The great German social theorist Niklas Luhmann famously proposed that we organize our world in systems, such as love, business, political power and jurisdiction. When they get mixed up, when we try to buy love, or put pressure on a judge, or bribe a politician, our social world is bent out of shape and balance. And here's the problem: Invariably, they get mixed up. So it goes with the idea of an elite.
Is this really about what's in the glasses, or is this about selling an image of exclusiveness, of refinement, to those who think of themselves as a social elite, the high society that, from the look of their fur coats and evening dresses, is increasingly crowding these tastings?
When the recent rise of German wine is discussed, and merchants keep reminding us how high-end Rieslings were once more expensive than any Bordeaux or Burgundy, I wonder if this doesn't also play on a feeling of nostalgia for a time when good money could buy you such rarefied fine stuff (and the working classes knew their place, and could not dream of affording any). Do you want to have this heady mixture of soft-pornographic landscape photography, upper middle class interiors and reminiscences of Victorian /imperial German glory distilled into one slide show? Here you go. There is nothing remotely reproachable about this, it's just that it rubs me the wrong way. But maybe it's me. Here endeth the rant.
And here begin three very short random observations on the tasting: We need to start with the Ziereisen winery, because if Dallmayr wanted an evening of fine wine pretentiousness, they should never ever have invited Hans-Peter and Edeltraud Ziereisen. Depend upon the first couple of German avant-garde Pinot Noir to bring it down to earth with unrestrained chatting (it helps if you can understand the rather extreme dialect of the German south west). The 2009 Pinots they poured were just as expected: Quicksilvery, electric, straight, demanding. The 2007 high-end "Jaspis": Simply a world class Pinot by any standard. There were other great Pinots at the tasting, but my heart belongs to those. They are elite, if there is such a thing.

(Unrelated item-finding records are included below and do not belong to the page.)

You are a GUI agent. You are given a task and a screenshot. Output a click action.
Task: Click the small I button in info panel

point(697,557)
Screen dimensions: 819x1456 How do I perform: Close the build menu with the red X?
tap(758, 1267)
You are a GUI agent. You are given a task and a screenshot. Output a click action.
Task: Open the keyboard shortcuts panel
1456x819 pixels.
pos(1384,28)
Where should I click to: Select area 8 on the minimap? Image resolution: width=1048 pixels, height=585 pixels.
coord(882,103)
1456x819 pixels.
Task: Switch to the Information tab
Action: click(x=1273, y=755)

There is always a danger that you will hang around the Ziereisen table all evening, so we tore ourselves away, and found something else to occupy our minds and titillate our palates: A new grape variety. New to us, that is: Roter Veltliner. Named for the reddish grape skins, this close, but neglected relation of the much more famous Grüner Veltliner. Only some 200 hectares are planted, and those are exclusively in Austria. One of the wineries that have specialised in those rich and spicy whites is Söllner, based in the Wagram Region between the Wachau and Vienna. I confess I had neglected them so far as well. But I liked both their lighter Roter Veltliner "Sonnseit'n" and the surprisingly rich and substantial "Berg Eisenhut". Recommended in cases where you would otherwise go for unoaked Chardonnay or (if you're German and know your stuff) a good dry Silvaner Spätlese.
Finally, I would like to single out for particular praise one of the nicest value-priced German Sparklers I've ever tasted (and value-priced is about the last combination of words I would have readily associated with either Dallmayr or this tasting), Sektmanufaktur Graf's Cuvée blanc Brut: Creamy, fruity, fresh and thoroughly enjoyable. Christof Graf heads the sales department of Reichsrat von Buhl, a large and well-known Pfalz winery in his day job. Elite or not? Who gives a toss?